* EXTRACTED TEXT *

After a career spent mainly in TV, the role and acclaim he received should have been the launching pad to silver screen success. Unfortunately, Lou chose to make Jaws 3 and the prospect of a glittering career quickly evaporated.
By 1986 his unerring ability to involve himself in middling films took him to Iron Eagle. It was a ridiculous – although likeable - film about a teenager who steals a fighter jet so he can daringly rescue his father who’s being held hostage in the Middle East. (Gosset plays a retired air force colonel who assists the kid).
Dismissed by critics as a jingoistic fairy tale, the film somehow spawned three sequels. And Gossett, ever the glutton for punishment, signed up for each and every one of them, including Iron Eagle IV (1995).
The plot sees Gossett’s character running a flight school with a bunch of misfit teenagers for pupils. They stumble upon some corrupt air force pilots who are dealing in toxic waste. Naturally, there are no federal or state agencies interested in these murky shenanigans, so it falls to the teenagers to foil the conspiracy.

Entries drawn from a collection
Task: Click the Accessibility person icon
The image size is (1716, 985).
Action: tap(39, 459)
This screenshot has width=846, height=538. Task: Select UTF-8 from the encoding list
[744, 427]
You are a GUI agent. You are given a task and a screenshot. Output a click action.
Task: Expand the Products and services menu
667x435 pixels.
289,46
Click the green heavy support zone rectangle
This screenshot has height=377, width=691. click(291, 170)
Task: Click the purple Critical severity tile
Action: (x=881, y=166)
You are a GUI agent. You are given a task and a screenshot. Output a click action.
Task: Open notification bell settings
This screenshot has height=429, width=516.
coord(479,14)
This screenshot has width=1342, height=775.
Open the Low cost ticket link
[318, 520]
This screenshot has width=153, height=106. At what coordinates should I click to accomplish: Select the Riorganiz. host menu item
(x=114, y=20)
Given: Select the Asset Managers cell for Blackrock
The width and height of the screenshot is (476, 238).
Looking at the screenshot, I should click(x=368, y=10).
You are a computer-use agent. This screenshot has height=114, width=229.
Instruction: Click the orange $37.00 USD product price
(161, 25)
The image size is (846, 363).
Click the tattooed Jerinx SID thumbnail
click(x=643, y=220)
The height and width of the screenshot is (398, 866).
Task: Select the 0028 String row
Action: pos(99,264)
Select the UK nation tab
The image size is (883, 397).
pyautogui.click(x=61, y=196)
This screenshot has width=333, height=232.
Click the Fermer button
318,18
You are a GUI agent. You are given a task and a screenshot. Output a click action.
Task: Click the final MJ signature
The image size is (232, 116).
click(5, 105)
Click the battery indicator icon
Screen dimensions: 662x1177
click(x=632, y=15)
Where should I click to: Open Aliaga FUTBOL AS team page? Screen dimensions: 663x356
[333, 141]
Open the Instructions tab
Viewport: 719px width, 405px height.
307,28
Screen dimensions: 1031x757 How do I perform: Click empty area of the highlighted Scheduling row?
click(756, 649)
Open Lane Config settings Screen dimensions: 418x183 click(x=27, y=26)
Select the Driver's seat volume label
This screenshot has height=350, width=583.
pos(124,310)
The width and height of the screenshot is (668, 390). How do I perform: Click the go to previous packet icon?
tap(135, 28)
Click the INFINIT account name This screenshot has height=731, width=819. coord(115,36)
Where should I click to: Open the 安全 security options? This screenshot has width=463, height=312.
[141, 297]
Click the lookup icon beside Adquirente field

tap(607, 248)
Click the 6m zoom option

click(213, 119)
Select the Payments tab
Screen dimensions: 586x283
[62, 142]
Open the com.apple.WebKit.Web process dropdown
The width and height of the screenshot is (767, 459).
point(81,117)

* YOUR TASK *
Please continue the article about Lou Gossett's film career and the Iron Eagle series, writing the next part after its final sentence.

* OUTPUT OF THE TASK *
Anyway, to the exploding helicopter. This occurs as the toxic waste plot unravels. The corrupt General decides it’s time for his men to make a retreat when the airfield he’s operating from is shot up by one of Gossett’s flight cadets in an F-16.
One of the General’s men grabs a machine gun and jumps on board a waiting helicopter. As it takes off the F-16 comes in for another pass on the airfield. The soldier desperately tries to shoot down the F-16, but is hopelessly outgunned by the fighter jet which turns it into a chopper fireball.
A nice juicy looking fireball. And we get to enjoy it again and again, as the editing allows us to see the same explosion repeated from different angles. However, the helicopter stays largely intact. It would’ve been nice to see it properly blown apart.
Exploding helicopter innovation
Director Sidney J Furie doesn’t advance the exploding helicopter genre. That’s disappointing as The Ipcress File is one my favourite films and he did such a good job on that.
Number of exploding helicopters
The helicopter is the corrupt General’s personal vehicle, and delightfully he’s taken the trouble to stencil his name on the side. A nice touch.
The chopper in question is also pleasingly featured on the poster for the film.
You do have to wonder if any soldier would be stupid enough to try and escape in a helicopter with a F-16 buzzing around. Is this what they teach at West Point?
Iron Eagle IV features the character Doug Masters who might be familiar to viewers as the guy who was shot and killed in Iron Eagle II. What makes it even more bizarre is that the revived Doug Master isn’t played by the same actor. As he isn’t integral to the plot why bother resurrecting him?